El gobierno reaccionó de manera destemplada, igual que cuando, ante los moderados cambios establecidos por la oposición, y por su propia intransigencia e impericia, se cayó en la Cámara de Diputados el tratamiento del proyecto de la “Ley Bases”. Forzó la interpretación de la derrota política con el relato de la revelación y el escrache en las redes. Señaló “a los enemigos del pueblo y el cambio, que sólo quieren socavar el gobierno y sostener sus privilegios”.
Aunque no ignoro las controversias planteadas, tengo pocas dudas respecto a que el DNU y el proyecto de Ley son contrarios a la Constitución. No obstante, prefiero dejar ese aspecto de orden jurídico en manos de quienes son especialistas en esa materia y, en todo caso, es la Corte Suprema la que tiene la última palabra.
Pero más allá de que estas razones son más que suficientes, considero que es muy saludable para el sistema que sea la política la que limite tamaña desmesura y que el Congreso de la Nación sea el ámbito de expresión.
¿O no es acaso una desmesura que, más allá de su legitimidad de origen, quien ejerce el Poder Ejecutivo pretenda “ir por todo”, remover de un plumazo casi 600 leyes (muchas de fondo) y cambiar radicalmente la arquitectura institucional del país?
Creo relevante que nos preguntemos qué significa que el gobierno de Milei logre sus objetivos sin aceptar los contrapesos establecidos en nuestro sistema de gobierno representativo, republicano y federal.
A juzgar por la ideología expresada sin eufemismos por el propio Presidente, la respuesta parecería bastante simple. No es necesario recorrer sus mensajes en las redes y las amañadas notas periodísticas a las que se presta; basta con ajustarse a sus propias definiciones en las conferencias del Club de la Libertad en Corrientes y en la de Acción Política Conservadora en Washington, para entenderlo.

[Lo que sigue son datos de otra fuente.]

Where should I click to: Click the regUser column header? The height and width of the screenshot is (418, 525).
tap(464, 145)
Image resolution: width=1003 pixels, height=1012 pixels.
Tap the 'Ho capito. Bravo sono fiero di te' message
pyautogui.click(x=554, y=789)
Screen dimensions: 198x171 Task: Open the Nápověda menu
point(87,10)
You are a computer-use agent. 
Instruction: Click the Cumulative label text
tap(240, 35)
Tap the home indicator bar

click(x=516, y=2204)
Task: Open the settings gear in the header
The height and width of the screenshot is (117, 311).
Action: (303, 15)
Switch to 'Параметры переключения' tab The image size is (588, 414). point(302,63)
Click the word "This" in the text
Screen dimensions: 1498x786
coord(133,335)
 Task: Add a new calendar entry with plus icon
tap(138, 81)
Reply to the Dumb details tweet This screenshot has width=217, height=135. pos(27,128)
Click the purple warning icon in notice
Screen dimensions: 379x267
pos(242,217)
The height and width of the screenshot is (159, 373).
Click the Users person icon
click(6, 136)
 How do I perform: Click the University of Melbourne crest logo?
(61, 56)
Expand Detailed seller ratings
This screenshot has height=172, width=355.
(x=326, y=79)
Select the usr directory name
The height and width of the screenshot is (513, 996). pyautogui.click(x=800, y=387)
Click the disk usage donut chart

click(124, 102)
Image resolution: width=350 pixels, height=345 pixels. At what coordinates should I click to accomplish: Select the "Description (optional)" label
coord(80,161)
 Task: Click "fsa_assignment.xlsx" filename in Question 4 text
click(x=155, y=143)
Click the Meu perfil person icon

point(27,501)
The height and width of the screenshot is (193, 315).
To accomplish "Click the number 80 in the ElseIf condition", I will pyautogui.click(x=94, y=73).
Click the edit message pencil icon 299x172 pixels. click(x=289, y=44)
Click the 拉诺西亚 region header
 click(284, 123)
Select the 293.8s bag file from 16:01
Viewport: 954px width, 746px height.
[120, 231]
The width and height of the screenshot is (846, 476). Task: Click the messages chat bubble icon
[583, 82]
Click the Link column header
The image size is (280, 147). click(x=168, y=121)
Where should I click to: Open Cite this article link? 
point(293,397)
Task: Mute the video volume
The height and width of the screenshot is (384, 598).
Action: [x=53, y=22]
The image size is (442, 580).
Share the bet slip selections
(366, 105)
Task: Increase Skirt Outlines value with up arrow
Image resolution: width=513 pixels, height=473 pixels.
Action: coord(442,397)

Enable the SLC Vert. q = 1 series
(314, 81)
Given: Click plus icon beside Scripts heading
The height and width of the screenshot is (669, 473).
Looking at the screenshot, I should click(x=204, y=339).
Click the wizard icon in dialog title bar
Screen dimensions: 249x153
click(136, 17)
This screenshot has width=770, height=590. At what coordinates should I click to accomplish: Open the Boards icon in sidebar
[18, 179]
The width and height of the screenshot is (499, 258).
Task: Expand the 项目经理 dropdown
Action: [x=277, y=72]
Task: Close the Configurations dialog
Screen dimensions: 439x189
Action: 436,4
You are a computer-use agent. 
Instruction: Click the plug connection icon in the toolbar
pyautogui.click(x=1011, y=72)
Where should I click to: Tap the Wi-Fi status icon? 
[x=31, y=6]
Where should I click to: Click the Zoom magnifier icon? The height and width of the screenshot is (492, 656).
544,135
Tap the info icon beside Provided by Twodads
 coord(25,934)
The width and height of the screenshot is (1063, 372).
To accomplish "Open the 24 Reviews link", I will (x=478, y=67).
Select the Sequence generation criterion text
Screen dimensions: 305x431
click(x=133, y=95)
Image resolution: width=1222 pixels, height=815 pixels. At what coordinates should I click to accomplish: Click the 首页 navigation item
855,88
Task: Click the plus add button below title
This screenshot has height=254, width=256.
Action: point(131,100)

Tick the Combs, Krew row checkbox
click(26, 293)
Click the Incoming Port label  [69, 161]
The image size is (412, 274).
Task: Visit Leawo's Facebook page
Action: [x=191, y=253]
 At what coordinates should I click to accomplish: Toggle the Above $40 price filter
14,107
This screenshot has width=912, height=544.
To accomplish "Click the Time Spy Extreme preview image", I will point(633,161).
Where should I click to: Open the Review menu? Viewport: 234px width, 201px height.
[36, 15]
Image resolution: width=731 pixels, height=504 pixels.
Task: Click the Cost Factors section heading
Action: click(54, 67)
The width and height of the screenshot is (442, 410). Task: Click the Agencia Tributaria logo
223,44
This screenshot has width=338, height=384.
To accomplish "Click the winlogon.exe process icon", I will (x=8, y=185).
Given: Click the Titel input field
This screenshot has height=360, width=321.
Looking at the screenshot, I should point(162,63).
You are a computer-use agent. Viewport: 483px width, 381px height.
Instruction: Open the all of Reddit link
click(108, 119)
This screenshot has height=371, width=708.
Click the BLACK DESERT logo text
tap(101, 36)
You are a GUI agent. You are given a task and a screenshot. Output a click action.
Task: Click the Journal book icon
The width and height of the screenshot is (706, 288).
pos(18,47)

Se define como un anarcocapitalista que, porque “es loco pero no boludo” (sic), reconoce restricciones y concede ubicarse en la posición resignada de un minarquista.
Podemos afirmar entonces, y con eso bastaría, que Milei se propone objetivos inviables y que eso nos exime de todo debate; bastaría con dejarlo hacer y esperar que fracase. Sin embargo, no creo que ese sea el camino que se debe recorrer. Considero que vale la pena que quienes representan otras visiones y tienen responsabilidad institucional, se pregunten qué significaría que impusiera esos objetivos y actúen en consecuencia.
Si así fuera ¿tendería a desaparecer en la Argentina esa “asociación criminal” que es el Estado, quedando reducido a una mínima expresión donde prácticamente todo tendría que resolverse mediante contratos privados?
¿Significaría que la Argentina renunciaría a tener soberanía monetaria y adoptaría como única moneda el dólar estadounidense?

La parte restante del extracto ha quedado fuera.